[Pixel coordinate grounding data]

##############################

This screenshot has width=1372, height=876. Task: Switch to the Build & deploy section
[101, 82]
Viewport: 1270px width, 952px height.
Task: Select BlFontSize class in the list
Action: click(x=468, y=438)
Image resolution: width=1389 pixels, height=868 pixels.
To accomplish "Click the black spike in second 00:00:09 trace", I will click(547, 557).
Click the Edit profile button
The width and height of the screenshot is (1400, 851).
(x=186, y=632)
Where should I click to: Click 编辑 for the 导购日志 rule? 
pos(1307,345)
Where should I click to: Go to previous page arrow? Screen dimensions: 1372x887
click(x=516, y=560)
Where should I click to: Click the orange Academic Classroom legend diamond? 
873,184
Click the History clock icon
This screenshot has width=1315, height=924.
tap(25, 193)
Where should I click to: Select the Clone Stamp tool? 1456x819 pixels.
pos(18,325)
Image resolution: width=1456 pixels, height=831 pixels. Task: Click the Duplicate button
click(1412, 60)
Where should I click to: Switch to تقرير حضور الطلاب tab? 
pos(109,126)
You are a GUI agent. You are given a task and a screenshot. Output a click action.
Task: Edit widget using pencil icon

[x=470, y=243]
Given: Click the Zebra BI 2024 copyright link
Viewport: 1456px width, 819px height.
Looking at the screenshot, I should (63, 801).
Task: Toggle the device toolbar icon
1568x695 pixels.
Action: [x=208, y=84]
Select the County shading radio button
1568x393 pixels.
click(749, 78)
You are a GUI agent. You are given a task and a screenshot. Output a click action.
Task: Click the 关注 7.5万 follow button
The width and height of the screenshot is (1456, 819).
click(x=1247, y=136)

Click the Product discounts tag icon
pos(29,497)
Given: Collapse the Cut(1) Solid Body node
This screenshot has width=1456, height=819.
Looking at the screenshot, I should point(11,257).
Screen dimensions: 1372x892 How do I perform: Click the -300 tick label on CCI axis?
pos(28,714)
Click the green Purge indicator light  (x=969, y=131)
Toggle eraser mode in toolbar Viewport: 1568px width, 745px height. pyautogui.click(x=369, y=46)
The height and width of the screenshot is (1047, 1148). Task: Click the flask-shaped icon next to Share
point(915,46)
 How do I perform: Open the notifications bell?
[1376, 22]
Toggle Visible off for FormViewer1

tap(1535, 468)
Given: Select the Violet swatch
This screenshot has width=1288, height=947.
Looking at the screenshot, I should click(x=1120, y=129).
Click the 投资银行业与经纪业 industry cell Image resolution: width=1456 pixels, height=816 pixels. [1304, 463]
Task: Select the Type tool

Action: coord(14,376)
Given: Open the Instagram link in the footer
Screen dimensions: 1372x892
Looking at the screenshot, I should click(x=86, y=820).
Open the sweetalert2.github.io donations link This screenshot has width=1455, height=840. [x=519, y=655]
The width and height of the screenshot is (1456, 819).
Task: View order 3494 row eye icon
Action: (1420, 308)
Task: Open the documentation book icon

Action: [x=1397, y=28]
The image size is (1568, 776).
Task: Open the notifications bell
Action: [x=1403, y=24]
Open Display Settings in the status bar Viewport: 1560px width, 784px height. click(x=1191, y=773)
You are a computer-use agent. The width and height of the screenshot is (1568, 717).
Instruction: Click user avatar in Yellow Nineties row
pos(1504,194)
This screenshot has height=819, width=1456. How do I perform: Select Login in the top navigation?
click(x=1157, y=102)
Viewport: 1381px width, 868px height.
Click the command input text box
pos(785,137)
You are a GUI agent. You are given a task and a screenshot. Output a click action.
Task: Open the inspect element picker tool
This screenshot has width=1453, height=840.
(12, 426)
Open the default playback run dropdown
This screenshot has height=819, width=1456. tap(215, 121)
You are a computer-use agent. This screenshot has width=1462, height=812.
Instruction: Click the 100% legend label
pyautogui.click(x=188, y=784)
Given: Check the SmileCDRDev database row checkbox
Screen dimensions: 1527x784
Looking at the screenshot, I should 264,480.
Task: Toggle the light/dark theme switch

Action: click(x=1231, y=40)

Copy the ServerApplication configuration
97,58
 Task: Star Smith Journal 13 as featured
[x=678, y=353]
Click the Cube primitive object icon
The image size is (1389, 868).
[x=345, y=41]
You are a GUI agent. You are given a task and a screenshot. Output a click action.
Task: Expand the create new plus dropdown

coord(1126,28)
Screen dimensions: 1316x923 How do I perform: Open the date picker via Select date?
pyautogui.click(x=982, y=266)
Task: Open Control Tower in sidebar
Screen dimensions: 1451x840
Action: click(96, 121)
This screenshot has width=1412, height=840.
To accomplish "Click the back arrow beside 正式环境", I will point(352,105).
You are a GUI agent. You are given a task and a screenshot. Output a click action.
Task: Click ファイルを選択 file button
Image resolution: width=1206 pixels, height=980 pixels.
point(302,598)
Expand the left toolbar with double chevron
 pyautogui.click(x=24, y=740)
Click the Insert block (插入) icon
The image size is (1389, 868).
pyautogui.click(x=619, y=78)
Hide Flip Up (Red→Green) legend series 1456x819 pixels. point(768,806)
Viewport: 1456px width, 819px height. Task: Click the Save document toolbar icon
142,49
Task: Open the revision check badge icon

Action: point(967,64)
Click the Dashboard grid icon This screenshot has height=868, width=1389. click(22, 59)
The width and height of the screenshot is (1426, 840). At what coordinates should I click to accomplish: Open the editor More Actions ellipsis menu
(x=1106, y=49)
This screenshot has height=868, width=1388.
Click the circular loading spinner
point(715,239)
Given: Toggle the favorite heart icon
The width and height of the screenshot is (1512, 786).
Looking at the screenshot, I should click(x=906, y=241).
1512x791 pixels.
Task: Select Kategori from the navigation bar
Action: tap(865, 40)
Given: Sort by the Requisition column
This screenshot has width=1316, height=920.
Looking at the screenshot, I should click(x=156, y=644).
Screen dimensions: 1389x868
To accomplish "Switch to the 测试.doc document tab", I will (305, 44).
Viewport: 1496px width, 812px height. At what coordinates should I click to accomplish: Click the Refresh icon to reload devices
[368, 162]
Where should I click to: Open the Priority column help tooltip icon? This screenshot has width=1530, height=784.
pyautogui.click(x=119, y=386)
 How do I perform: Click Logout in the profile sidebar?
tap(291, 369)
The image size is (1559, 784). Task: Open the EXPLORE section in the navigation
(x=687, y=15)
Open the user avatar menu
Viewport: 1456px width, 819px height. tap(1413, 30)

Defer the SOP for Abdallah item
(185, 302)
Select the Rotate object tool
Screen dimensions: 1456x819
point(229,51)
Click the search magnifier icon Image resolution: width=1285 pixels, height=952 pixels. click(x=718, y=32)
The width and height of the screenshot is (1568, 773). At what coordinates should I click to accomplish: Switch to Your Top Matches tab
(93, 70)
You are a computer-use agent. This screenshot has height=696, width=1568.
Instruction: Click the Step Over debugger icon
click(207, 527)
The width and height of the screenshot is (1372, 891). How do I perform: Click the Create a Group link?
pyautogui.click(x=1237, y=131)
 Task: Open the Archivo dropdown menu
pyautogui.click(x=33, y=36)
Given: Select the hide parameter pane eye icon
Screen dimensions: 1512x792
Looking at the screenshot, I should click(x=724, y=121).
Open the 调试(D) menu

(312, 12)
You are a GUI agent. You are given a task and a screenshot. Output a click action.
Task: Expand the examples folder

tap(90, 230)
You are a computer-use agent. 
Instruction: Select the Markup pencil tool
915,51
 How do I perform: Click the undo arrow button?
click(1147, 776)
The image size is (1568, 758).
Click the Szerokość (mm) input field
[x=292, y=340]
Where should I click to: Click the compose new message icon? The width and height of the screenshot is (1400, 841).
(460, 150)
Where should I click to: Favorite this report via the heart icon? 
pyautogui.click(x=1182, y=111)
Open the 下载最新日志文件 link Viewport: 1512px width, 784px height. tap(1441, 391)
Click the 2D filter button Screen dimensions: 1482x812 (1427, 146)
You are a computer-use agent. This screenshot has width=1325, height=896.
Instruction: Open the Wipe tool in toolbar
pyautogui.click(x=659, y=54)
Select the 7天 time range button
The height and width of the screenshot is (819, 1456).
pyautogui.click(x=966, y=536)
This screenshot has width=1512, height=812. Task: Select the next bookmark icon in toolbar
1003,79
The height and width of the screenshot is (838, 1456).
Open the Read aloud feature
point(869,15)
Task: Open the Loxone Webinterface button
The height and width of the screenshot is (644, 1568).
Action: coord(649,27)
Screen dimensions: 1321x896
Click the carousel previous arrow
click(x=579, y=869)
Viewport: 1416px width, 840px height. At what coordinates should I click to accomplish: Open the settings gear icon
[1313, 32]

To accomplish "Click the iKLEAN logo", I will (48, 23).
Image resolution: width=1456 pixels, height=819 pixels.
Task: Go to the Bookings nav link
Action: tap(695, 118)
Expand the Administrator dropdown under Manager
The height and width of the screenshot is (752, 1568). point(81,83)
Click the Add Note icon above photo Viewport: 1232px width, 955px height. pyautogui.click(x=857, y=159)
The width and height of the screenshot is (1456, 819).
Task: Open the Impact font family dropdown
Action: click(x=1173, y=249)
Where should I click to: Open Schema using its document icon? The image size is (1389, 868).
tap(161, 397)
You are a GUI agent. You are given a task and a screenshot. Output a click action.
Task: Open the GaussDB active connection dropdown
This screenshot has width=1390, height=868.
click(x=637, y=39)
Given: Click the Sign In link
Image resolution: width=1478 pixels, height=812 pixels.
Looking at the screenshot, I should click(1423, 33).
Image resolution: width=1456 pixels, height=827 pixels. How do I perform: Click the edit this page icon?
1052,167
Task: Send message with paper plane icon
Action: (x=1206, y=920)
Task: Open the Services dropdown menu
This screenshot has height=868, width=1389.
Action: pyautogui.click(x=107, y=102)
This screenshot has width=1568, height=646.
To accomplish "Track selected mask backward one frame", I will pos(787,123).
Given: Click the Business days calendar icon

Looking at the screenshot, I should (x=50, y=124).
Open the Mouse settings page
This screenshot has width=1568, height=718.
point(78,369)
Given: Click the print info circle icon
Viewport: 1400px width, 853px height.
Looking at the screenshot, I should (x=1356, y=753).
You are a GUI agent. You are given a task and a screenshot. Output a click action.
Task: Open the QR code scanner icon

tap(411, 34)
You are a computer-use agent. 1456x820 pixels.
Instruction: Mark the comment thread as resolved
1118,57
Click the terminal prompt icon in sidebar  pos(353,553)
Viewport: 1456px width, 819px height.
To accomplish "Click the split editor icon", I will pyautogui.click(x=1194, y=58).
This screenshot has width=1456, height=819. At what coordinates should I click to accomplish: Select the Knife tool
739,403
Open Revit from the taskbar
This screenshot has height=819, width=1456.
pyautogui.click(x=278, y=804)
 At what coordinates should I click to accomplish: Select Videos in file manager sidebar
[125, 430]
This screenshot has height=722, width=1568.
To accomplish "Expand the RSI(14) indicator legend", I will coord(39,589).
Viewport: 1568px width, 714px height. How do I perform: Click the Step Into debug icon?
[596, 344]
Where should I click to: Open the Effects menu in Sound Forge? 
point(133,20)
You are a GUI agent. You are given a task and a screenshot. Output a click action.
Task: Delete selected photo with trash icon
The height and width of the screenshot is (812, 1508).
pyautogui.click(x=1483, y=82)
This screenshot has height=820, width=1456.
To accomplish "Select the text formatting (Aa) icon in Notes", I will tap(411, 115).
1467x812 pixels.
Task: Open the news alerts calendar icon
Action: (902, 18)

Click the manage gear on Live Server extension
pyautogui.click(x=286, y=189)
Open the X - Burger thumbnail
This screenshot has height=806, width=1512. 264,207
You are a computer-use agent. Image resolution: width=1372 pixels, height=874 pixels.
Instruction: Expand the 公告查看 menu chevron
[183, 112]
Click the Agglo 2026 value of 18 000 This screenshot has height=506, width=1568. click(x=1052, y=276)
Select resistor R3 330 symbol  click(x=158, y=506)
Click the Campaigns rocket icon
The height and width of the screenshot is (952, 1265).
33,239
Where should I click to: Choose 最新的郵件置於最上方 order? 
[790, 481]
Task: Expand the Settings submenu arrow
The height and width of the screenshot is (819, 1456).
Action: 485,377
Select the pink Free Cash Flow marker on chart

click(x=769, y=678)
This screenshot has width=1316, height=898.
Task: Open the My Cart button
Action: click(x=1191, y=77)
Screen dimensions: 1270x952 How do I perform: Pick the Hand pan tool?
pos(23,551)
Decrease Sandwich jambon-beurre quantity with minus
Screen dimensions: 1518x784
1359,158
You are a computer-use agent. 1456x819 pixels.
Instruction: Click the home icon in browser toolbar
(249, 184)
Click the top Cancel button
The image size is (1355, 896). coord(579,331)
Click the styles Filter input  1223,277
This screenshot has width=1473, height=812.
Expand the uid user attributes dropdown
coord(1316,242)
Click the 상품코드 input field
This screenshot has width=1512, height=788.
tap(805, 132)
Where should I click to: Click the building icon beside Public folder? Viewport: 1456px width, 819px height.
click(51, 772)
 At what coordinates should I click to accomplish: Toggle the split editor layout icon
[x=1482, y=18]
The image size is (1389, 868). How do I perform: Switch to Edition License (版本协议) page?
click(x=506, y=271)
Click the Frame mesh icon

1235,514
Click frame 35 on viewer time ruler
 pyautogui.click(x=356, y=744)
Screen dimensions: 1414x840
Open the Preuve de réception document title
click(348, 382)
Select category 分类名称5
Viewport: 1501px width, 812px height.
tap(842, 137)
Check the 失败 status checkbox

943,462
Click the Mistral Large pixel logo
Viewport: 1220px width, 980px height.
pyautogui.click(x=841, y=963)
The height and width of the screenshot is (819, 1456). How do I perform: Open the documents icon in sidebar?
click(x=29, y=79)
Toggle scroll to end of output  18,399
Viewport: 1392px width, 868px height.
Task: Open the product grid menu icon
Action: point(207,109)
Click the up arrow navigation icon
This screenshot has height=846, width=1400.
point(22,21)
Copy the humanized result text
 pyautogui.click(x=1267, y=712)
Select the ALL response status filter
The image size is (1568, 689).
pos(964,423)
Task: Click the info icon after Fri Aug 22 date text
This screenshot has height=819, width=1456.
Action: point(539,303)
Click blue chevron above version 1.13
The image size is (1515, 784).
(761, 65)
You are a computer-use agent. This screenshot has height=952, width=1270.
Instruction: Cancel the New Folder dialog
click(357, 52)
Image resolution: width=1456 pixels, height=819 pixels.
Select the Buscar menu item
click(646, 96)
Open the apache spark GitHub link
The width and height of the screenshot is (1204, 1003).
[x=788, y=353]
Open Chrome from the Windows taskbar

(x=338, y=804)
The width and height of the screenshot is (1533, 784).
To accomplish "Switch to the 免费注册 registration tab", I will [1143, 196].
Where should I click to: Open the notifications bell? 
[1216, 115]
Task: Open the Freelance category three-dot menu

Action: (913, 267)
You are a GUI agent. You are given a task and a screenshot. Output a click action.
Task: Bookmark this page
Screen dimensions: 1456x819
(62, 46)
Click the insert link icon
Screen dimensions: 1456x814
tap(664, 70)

##############################

Out of the entries above, write out only the lines between the line holding "Where should I click to: Click 编辑" and the line holding "Given: Open the Instagram link in the footer", inclusive, each exactly as given.

TASK ANSWER
Where should I click to: Click 编辑 for the 导购日志 rule? 
pos(1307,345)
Where should I click to: Go to previous page arrow? Screen dimensions: 1372x887
click(x=516, y=560)
Where should I click to: Click the orange Academic Classroom legend diamond? 
873,184
Click the History clock icon
This screenshot has width=1315, height=924.
tap(25, 193)
Where should I click to: Select the Clone Stamp tool? 1456x819 pixels.
pos(18,325)
Image resolution: width=1456 pixels, height=831 pixels. Task: Click the Duplicate button
click(1412, 60)
Where should I click to: Switch to تقرير حضور الطلاب tab? 
pos(109,126)
You are a GUI agent. You are given a task and a screenshot. Output a click action.
Task: Edit widget using pencil icon

[x=470, y=243]
Given: Click the Zebra BI 2024 copyright link
Viewport: 1456px width, 819px height.
Looking at the screenshot, I should (63, 801).
Task: Toggle the device toolbar icon
1568x695 pixels.
Action: [x=208, y=84]
Select the County shading radio button
1568x393 pixels.
click(749, 78)
You are a GUI agent. You are given a task and a screenshot. Output a click action.
Task: Click the 关注 7.5万 follow button
The width and height of the screenshot is (1456, 819).
click(x=1247, y=136)

Click the Product discounts tag icon
pos(29,497)
Given: Collapse the Cut(1) Solid Body node
This screenshot has width=1456, height=819.
Looking at the screenshot, I should point(11,257).
Screen dimensions: 1372x892 How do I perform: Click the -300 tick label on CCI axis?
pos(28,714)
Click the green Purge indicator light  (x=969, y=131)
Toggle eraser mode in toolbar Viewport: 1568px width, 745px height. pyautogui.click(x=369, y=46)
The height and width of the screenshot is (1047, 1148). Task: Click the flask-shaped icon next to Share
point(915,46)
 How do I perform: Open the notifications bell?
[1376, 22]
Toggle Visible off for FormViewer1

tap(1535, 468)
Given: Select the Violet swatch
This screenshot has width=1288, height=947.
Looking at the screenshot, I should click(x=1120, y=129).
Click the 投资银行业与经纪业 industry cell Image resolution: width=1456 pixels, height=816 pixels. [1304, 463]
Task: Select the Type tool

Action: coord(14,376)
Given: Open the Instagram link in the footer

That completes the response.